Source | Zhihu
Address | https://www.zhihu.com/question/44832436/answer/266068967
Author | crystalajj
Editor | Machine Learning Algorithms and Natural Language Processing Public Account
This article is for academic sharing only. If there is an infringement, please contact the background for deletion.
Introduction
How does word2vec generate word vectors? This is a broad question. To explain from the beginning, first you need a text corpus, and you need to preprocess it. This processing flow depends on your corpus type and personal goals. For example, if it’s an English corpus, you may need to check for case conversion and spelling errors. If it’s a Chinese or Japanese corpus, you need to perform tokenization. The process has been detailed in other answers, so I won’t repeat it here. After obtaining the processed corpus you want, you can use their one-hot vectors as input for word2vec to train low-dimensional word vectors (word embeddings). It must be said that word2vec is a great tool. Currently, there are two training models (CBOW and Skip-gram) and two acceleration algorithms (Negative Sampling and Hierarchical Softmax). This answer aims to explain how word2vec converts the one-hot vectors of the corpus (the model’s input) into low-dimensional word vectors (the model’s intermediate product, specifically the input weight matrix), allowing you to truly feel the change in vectors, without involving acceleration algorithms. If readers have requests, I can add that later.

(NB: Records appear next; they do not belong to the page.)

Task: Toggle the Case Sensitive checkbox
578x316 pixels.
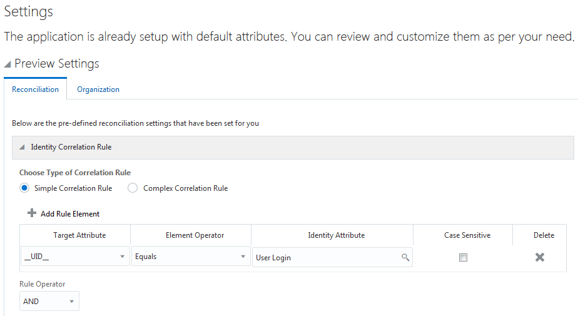Action: [463, 257]
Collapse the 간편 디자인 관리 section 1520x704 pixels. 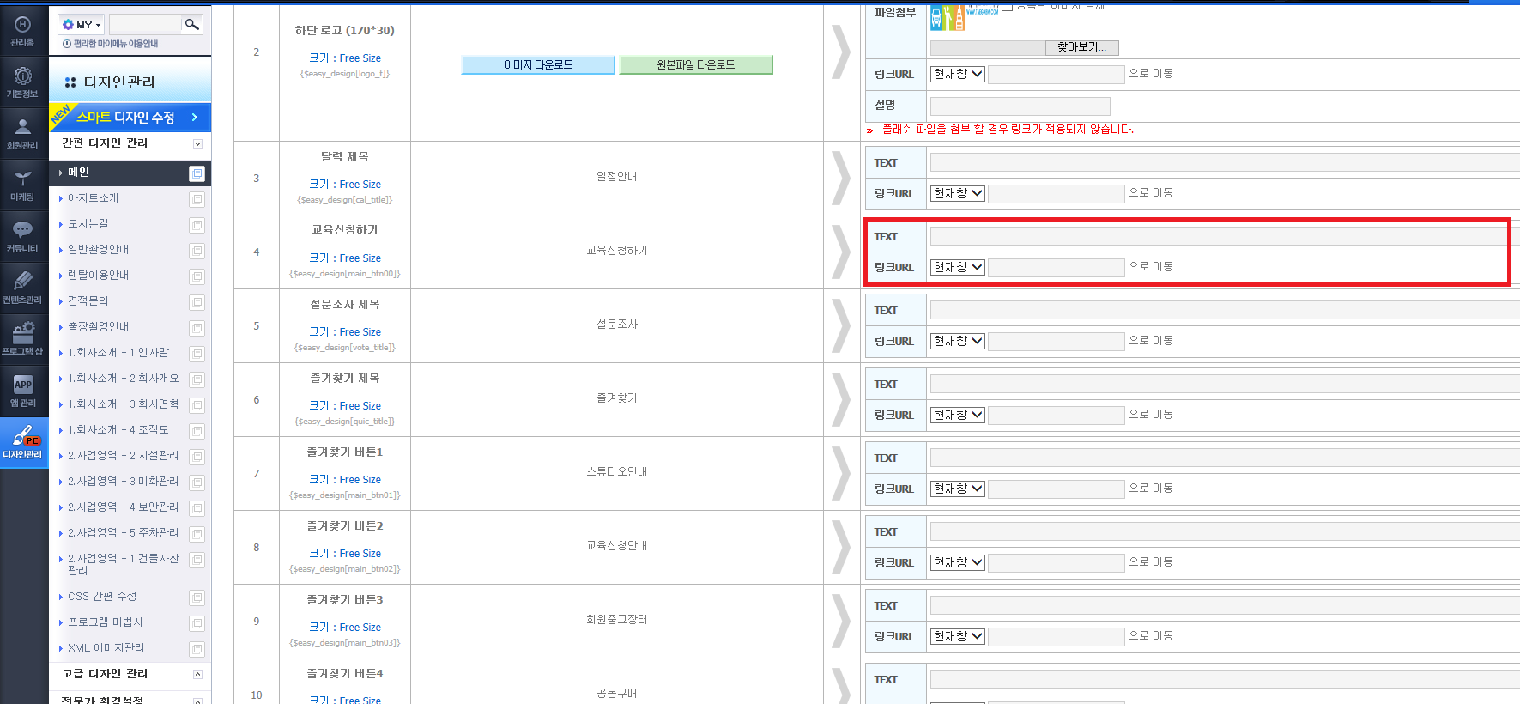[x=197, y=143]
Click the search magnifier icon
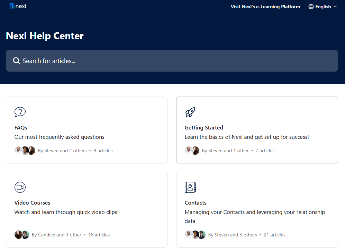 16,61
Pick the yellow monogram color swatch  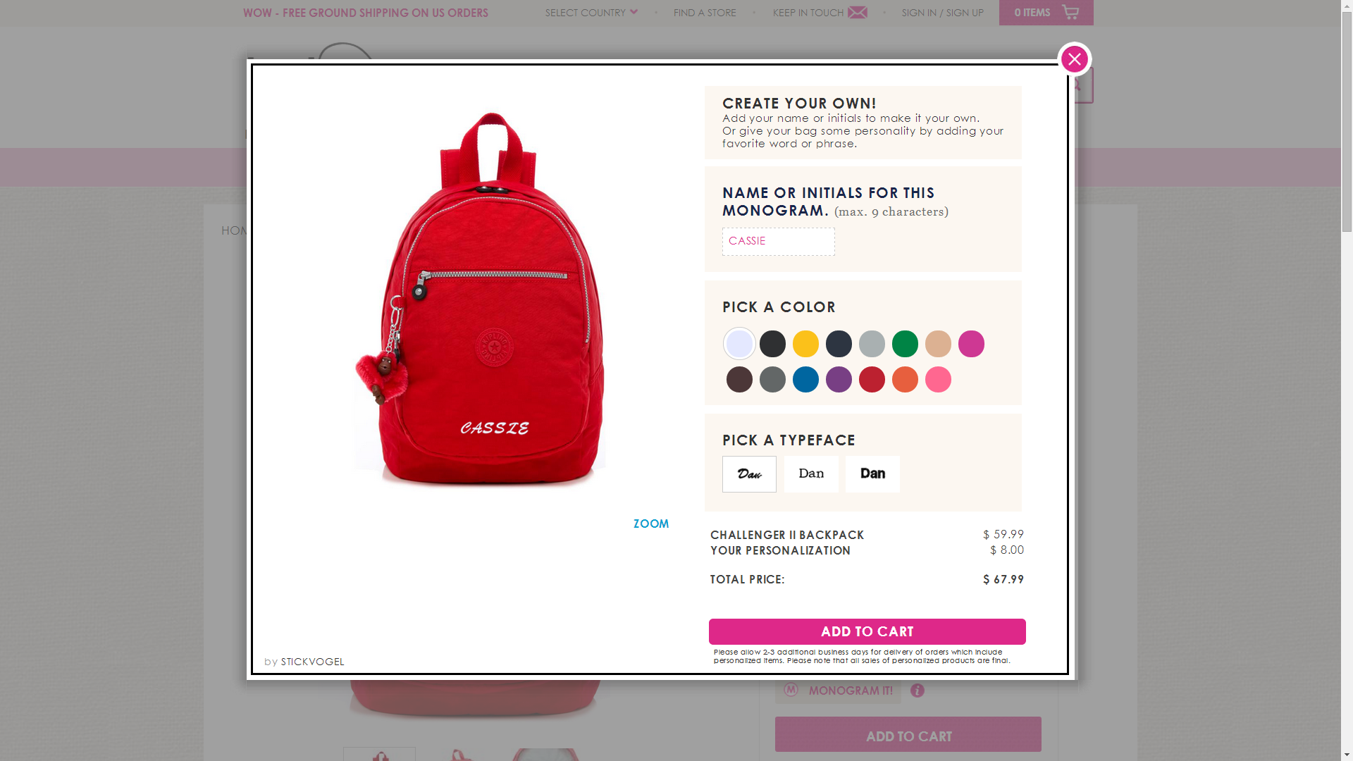coord(805,344)
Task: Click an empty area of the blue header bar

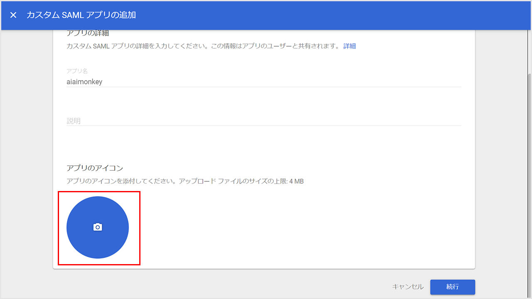Action: pyautogui.click(x=333, y=15)
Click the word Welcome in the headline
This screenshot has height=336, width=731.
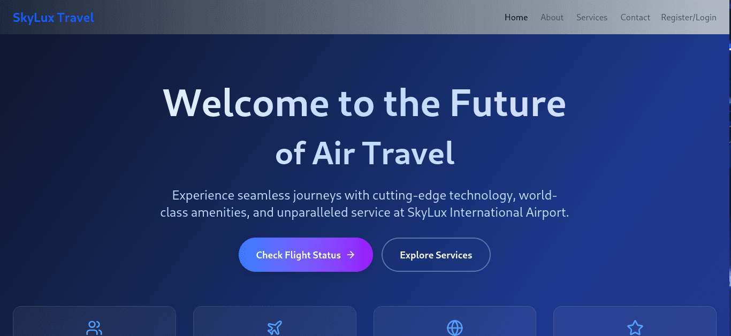coord(246,102)
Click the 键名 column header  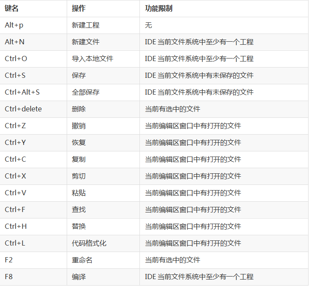(33, 9)
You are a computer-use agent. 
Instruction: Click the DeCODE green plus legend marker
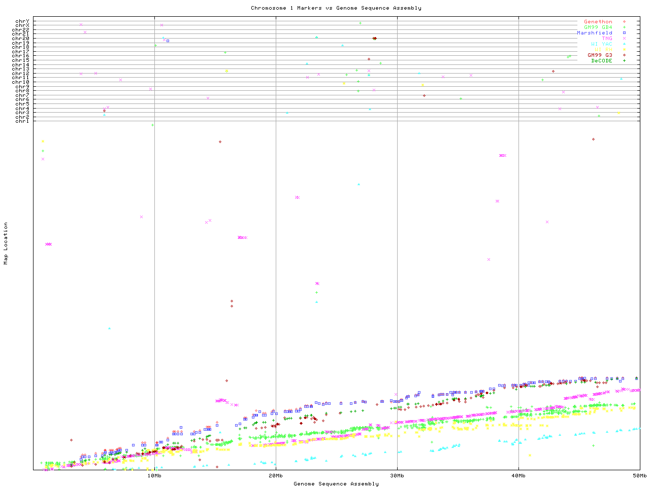[x=624, y=61]
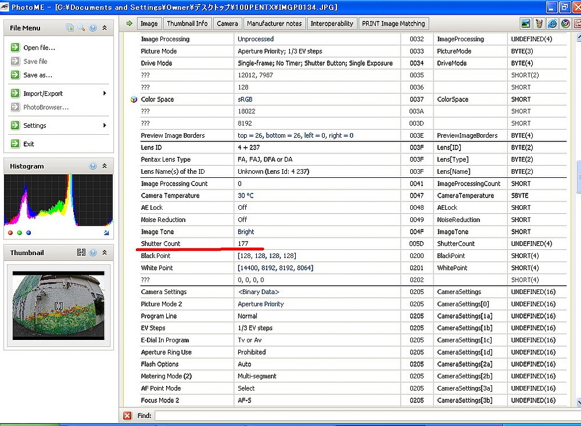Click the green arrow icon left of Image tab
581x426 pixels.
pos(130,23)
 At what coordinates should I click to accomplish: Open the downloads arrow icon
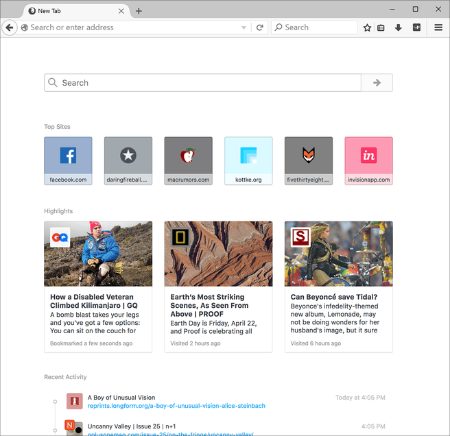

1 Word2Vec Models Overview
As mentioned earlier, Word2Vec includes two word training models: the CBOW model and the Skip-gram model.

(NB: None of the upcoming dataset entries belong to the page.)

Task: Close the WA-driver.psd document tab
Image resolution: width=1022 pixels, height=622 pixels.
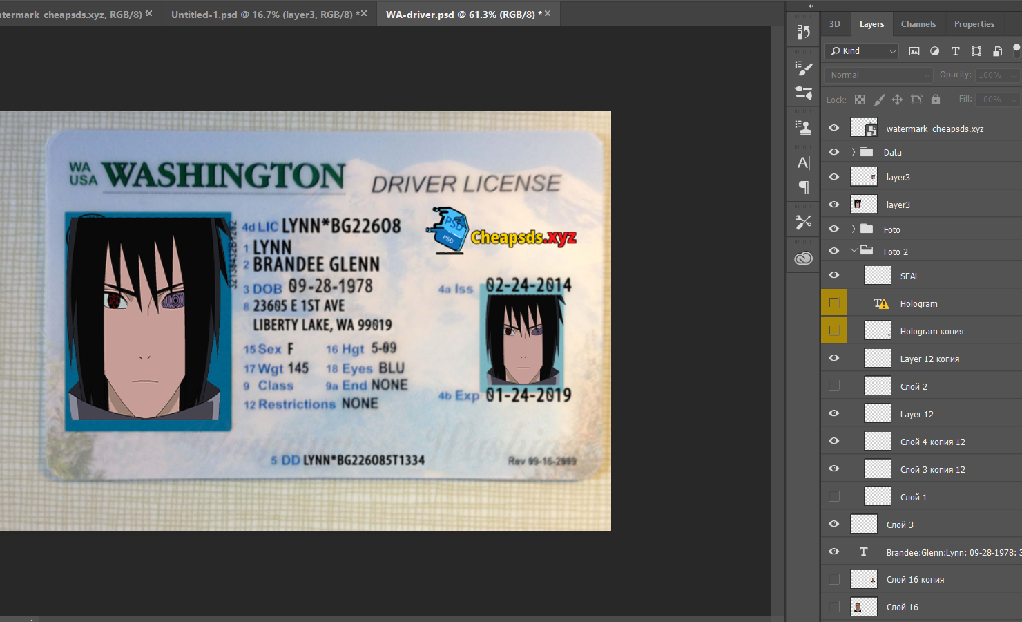Action: coord(548,14)
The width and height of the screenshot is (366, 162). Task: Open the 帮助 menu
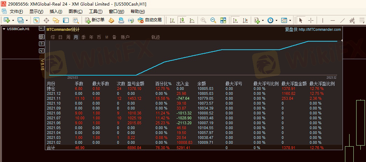[x=135, y=12]
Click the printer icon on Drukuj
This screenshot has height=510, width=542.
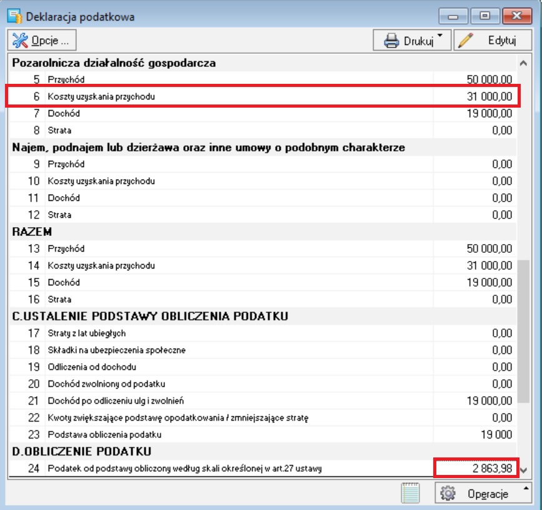click(x=391, y=41)
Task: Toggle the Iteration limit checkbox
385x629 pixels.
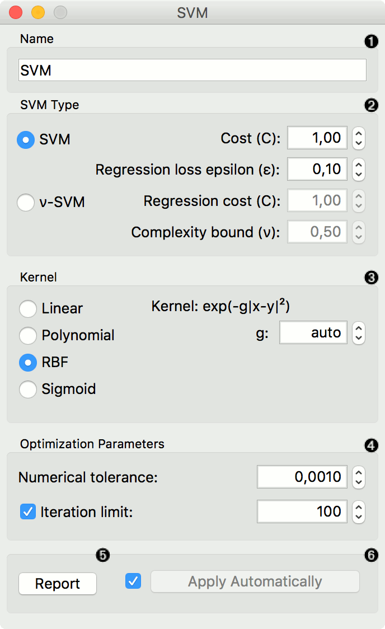Action: (x=28, y=511)
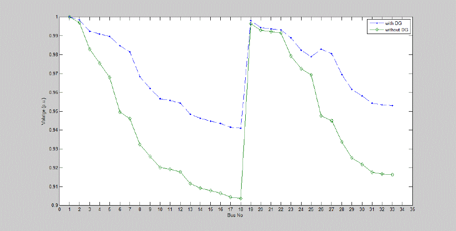This screenshot has width=456, height=231.
Task: Select the green diamond marker at bus 25
Action: pos(311,75)
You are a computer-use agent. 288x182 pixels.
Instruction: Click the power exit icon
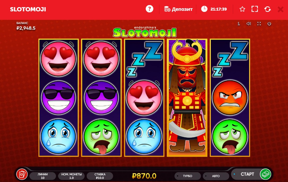269,24
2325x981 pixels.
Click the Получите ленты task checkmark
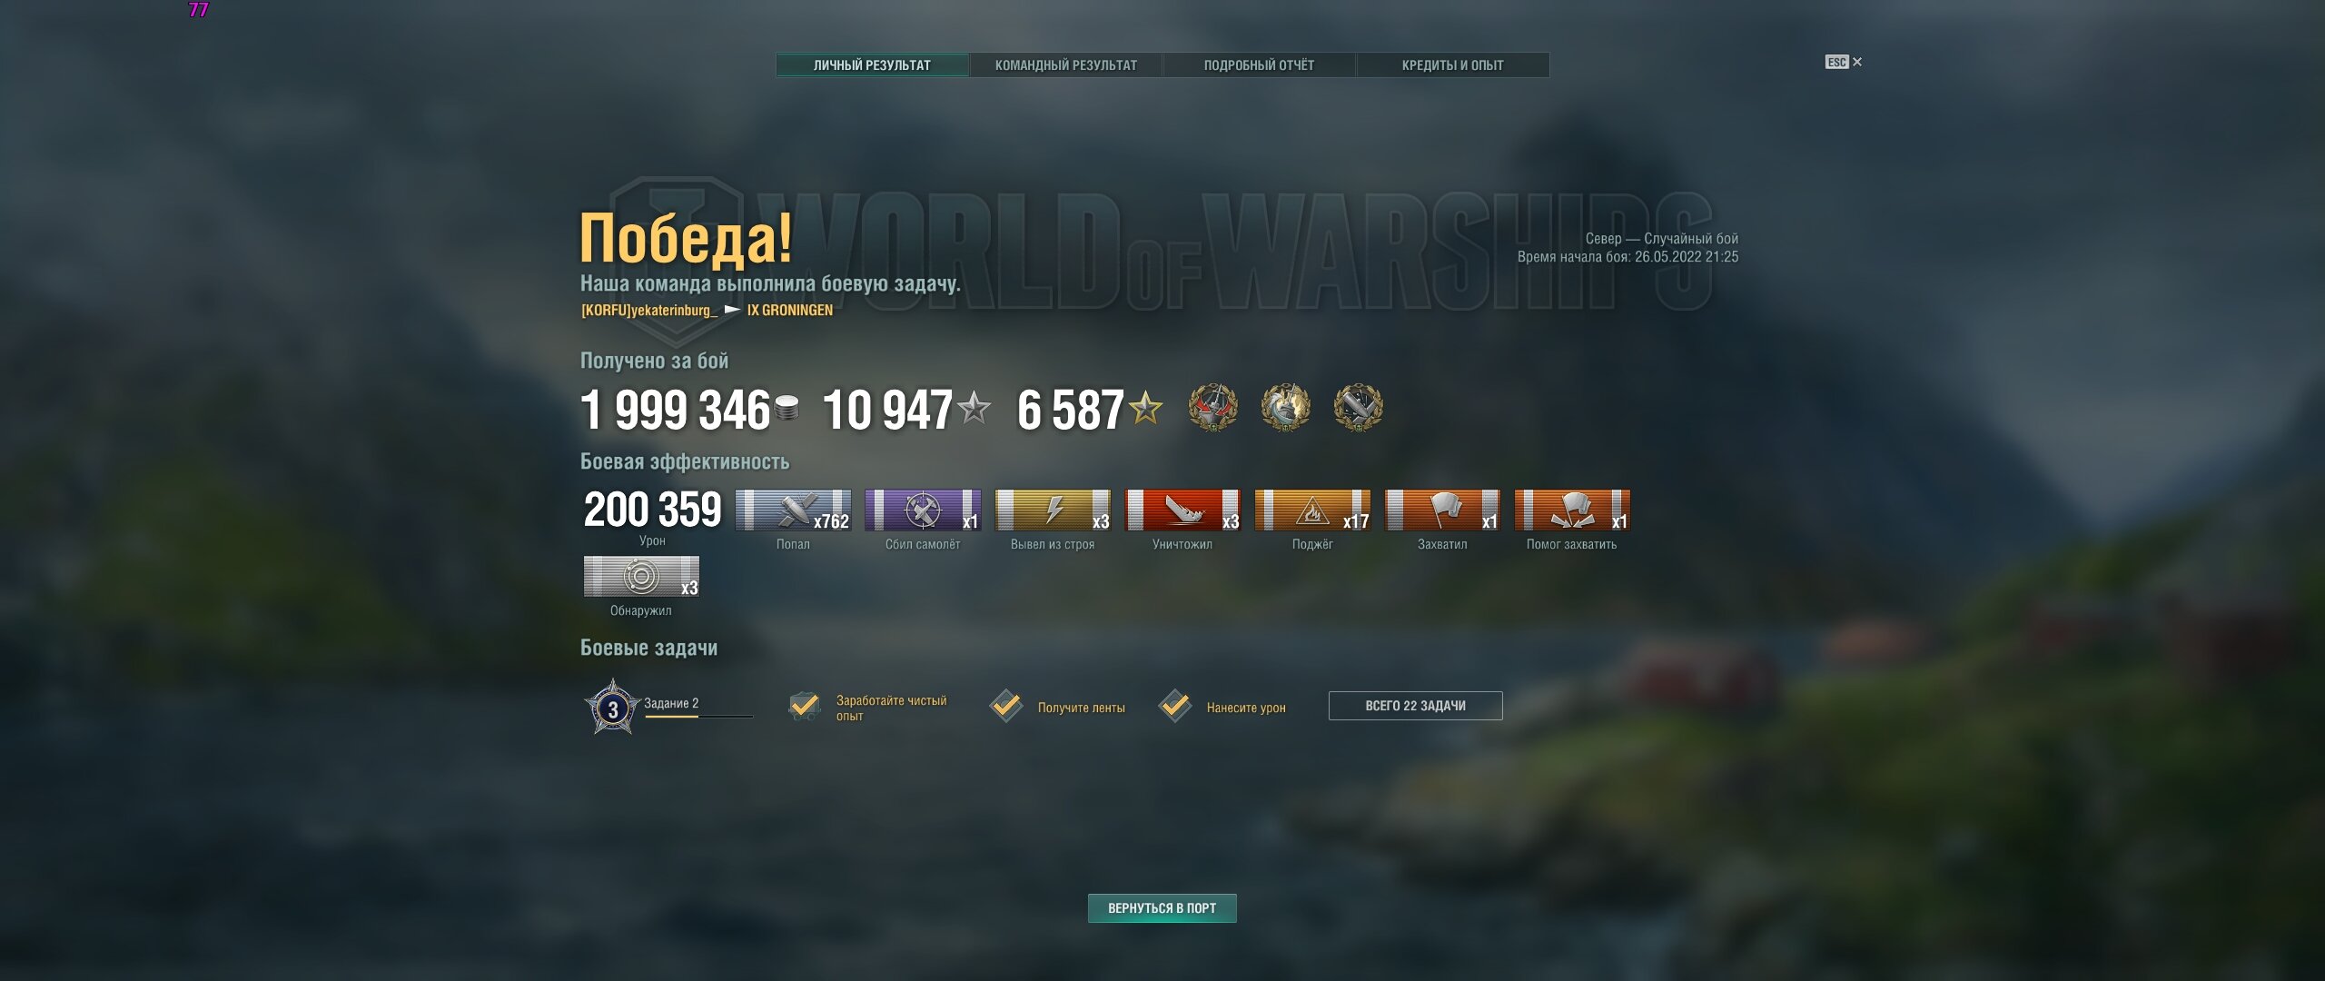click(x=1006, y=706)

The CBOW model predicts the center word W(t) based on the surrounding words, while the Skip-gram model predicts the surrounding words based on the center word W(t).
Aside from the pros and cons of the two models, their structures differ only in the input and output layers. Please see:


These two structural diagrams are actually simplified. Readers only need to have a rough understanding and awareness of the differences between the two models. Next, we will specifically analyze the construction of the CBOW model and how word vectors are generated. Once you understand the CBOW model, the Skip-gram model will be easy to grasp.
2 Understanding the CBOW Model
Those with a good mathematical foundation and English skills can refer to the Stanford University Deep Learning for NLP lecture notes.
Of course, those who prefer to take it easy can follow my lead.
First, let’s look at this structural diagram and describe the CBOW model’s process in natural language:

NOTE: The content within the curly brackets {} is explanatory.
-
Input Layer: One-hot of context words. {Assuming the dimensionality of the word vector space is V, and the number of context words is C}
-
All one-hot vectors are multiplied by the shared input weight matrix W. {V*N matrix, where N is a number you set, initializing the weight matrix W}
-
The resulting vector {since it’s one-hot, it’s a vector} is summed and averaged to form the hidden layer vector, size 1*N.
-
Multiply by the output weight matrix W’ {N*V}
-
The resulting vector {1*V} is processed by an activation function to obtain a V-dimensional probability distribution {PS: since it’s one-hot, each dimension represents a word}, and the index with the highest probability indicates the predicted center word (target word).
-
Compare with the true label’s one-hot, the smaller the error, the better.
Therefore, it is necessary to define a loss function (generally the cross-entropy cost function) and use gradient descent to update W and W’. After training, the vector obtained by multiplying each word in the input layer by matrix W is the word vector (word embedding) we want, and this matrix (the word embeddings of all words) is also called a lookup table (actually, you have already realized that this lookup table is the matrix W itself). This means that the one-hot representation of any word multiplied by this matrix will yield its word vector. With the lookup table, you can directly look up the word vector without going through the training process.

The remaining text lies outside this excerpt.